Meechum finally meets the mystery man known as Cleve (James Woods) who proceeds to pitch an idea for a new book about his life and the dirty work he did for tycoon David Madlock (David Shenar) and his company Kappa International. During one of their meetings, Cleve lays it all out for a skeptical Meechum: “Corporations deal in two things, period: assets and liabilities. I removed the liabilities and I provided some assets.” It turns out that Cleve was in on the bank heist back in ’72 and helped Madlock get his start. However, he’s had a falling out with the businessman and wants to expose his corrupt enterprise with Meechum’s help. And so, Cleve and Meechum form an uneasy partnership that is volatile at best as the hitman attempts to back-up his wild claims to the understandably wary cop.

Woods plays well off of Dennehy’s variation of the cop he portrayed in F/X (1986). He’s not as rumpled and still has his issues but there’s the same sharp intellect. Meechum plans to string Cleve along until he gives him enough evidence to bust him and get some much deserved payback for the ’72 bank job. While Woods is all wiry intensity, Dennehy is a solid, imposing figure with his stocky figure. Most of the film’s best scenes involve watching these two top notch actors bounce off each other.

This is evident in a scene where Cleve tries to pick up a woman at a bar and gets into it with her date only for the guy to be put in his place by Meechum. Just one look by Dennehy makes the man back down. I know I wouldn’t want to mess with someone like Dennehy. Cleve demonstrates his considerable willpower (and threshold for pain) and, in doing so, reveals a part of his past that sets off Meechum. The tension between the two characters in this scene is tangible and ups the ante in their relationship.

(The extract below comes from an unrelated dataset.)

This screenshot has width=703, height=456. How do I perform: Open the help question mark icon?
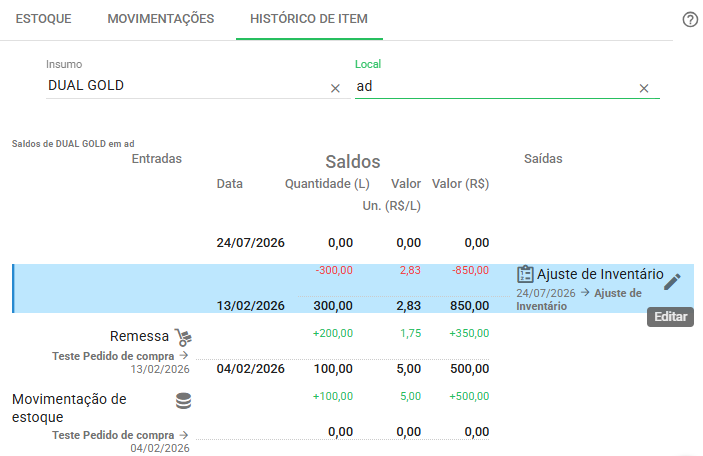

Best Seller was not well-received by critics to say the least. Chief among them was Roger Ebert who felt that the film was “light on plot, real light. It doesn’t have a compelling story at its center ... This is a case of a movie that has too much content, but not enough subject.” In his review for the Washington Post, Desson Howe found that the film’s premise was “flimsy” and only existed to support Wood’s “trademark intensity. He flits about the screen like an edgy sprite in search of a story.” The New York Times’ Vincent Canby was particularly harsh in his assessment of the film and felt that the filmmakers worked hard to create a “movie totally without suspense, humor, plausibility, charm, excitement, wit and substance.” The Globe and Mail’s Rick Groen was a little more forgiving in his review: “Thanks to a couple of gifted saviors, Best Seller is alive if not well; it breathes but doesn’t thrive.” Newsweek magazine’s David Ansen was even more generous in his review as he wrote, “watching Woods and Dennehy work out their tense, kinky love-hate relationship is a treat. An adroit, sardonic little thriller.” In his review for the Los Angeles Times, Michael Wilmington wrote, “Though the story seems insane, the actors ground it in psychological reality: Woods with sullen pouts, cold seductions and bursts of terrifyingly automatic violence; Dennehy with his watchful, steady-backed dependability.”
Best Seller was backed by Orion, an independent studio that pushed through all sorts of fascinating cinematic gems in the ‘80s, from efforts by auteurs like Woody Allen, to genre fare like RoboCop (1987). None of the major studios would’ve touched pulpy material like this and it’s a shame because a film like this has become scarce in the 2000s. The film does a good job delivering the requisite genre conventions under John Flynn’s workman-like direction and the television cop show production values only add to the tawdry B-movie vibe. Best Seller is certainly no masterpiece but it is a solid piece of entertainment and one of those underappreciated gems from the ‘80s waiting to be rediscovered.


SOURCES

Chartand, Harvey. “Interview with John Flynn.” Shock Cinema. 2005.

Van Gelder, Lawrence. “Why Best Seller is Plausible Now.” Los Angeles Times. October 1, 1987.